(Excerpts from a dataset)
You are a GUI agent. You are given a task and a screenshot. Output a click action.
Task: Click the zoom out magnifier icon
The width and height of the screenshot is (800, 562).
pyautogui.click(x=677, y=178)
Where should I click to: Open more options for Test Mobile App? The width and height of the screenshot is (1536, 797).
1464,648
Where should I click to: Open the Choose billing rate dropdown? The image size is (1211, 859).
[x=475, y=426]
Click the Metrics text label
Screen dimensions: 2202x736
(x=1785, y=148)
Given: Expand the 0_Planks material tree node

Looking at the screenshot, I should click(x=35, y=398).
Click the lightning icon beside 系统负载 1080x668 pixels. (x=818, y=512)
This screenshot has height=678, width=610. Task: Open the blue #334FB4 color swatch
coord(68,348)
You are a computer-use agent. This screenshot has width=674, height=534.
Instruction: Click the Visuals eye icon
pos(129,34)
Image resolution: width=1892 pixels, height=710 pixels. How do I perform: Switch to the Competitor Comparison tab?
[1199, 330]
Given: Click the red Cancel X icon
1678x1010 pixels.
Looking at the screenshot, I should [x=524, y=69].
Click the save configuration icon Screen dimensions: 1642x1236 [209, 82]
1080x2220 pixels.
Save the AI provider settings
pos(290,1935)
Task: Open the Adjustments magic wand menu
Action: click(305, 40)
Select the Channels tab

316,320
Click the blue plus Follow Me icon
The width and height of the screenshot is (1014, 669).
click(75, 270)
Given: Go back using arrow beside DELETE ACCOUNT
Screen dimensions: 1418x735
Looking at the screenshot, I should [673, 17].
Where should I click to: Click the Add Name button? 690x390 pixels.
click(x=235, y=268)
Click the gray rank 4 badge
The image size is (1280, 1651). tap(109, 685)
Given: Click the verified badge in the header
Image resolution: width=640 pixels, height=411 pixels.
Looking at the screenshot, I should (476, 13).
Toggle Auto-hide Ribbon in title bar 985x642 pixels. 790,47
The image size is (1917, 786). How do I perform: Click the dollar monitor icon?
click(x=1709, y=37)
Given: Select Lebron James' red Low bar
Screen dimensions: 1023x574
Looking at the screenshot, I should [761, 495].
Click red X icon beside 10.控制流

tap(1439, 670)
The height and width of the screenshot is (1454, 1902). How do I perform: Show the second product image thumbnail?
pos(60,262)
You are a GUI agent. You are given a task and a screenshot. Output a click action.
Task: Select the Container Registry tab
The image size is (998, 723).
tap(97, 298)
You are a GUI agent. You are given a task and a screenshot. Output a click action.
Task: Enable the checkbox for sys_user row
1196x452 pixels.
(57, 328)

*Aim of the exercise:* Your answer should be the lines above from the one containing "You are a computer-use" through the one containing "Given: Select Lebron James' red Low bar", copied exactly and with both ends kept.

*Output:*
You are a computer-use agent. This screenshot has width=674, height=534.
Instruction: Click the Visuals eye icon
pos(129,34)
Image resolution: width=1892 pixels, height=710 pixels. How do I perform: Switch to the Competitor Comparison tab?
[1199, 330]
Given: Click the red Cancel X icon
1678x1010 pixels.
Looking at the screenshot, I should [x=524, y=69].
Click the save configuration icon Screen dimensions: 1642x1236 [209, 82]
1080x2220 pixels.
Save the AI provider settings
pos(290,1935)
Task: Open the Adjustments magic wand menu
Action: click(305, 40)
Select the Channels tab

316,320
Click the blue plus Follow Me icon
The width and height of the screenshot is (1014, 669).
click(75, 270)
Given: Go back using arrow beside DELETE ACCOUNT
Screen dimensions: 1418x735
Looking at the screenshot, I should [673, 17].
Where should I click to: Click the Add Name button? 690x390 pixels.
click(x=235, y=268)
Click the gray rank 4 badge
The image size is (1280, 1651). tap(109, 685)
Given: Click the verified badge in the header
Image resolution: width=640 pixels, height=411 pixels.
Looking at the screenshot, I should (476, 13).
Toggle Auto-hide Ribbon in title bar 985x642 pixels. 790,47
The image size is (1917, 786). How do I perform: Click the dollar monitor icon?
click(x=1709, y=37)
Given: Select Lebron James' red Low bar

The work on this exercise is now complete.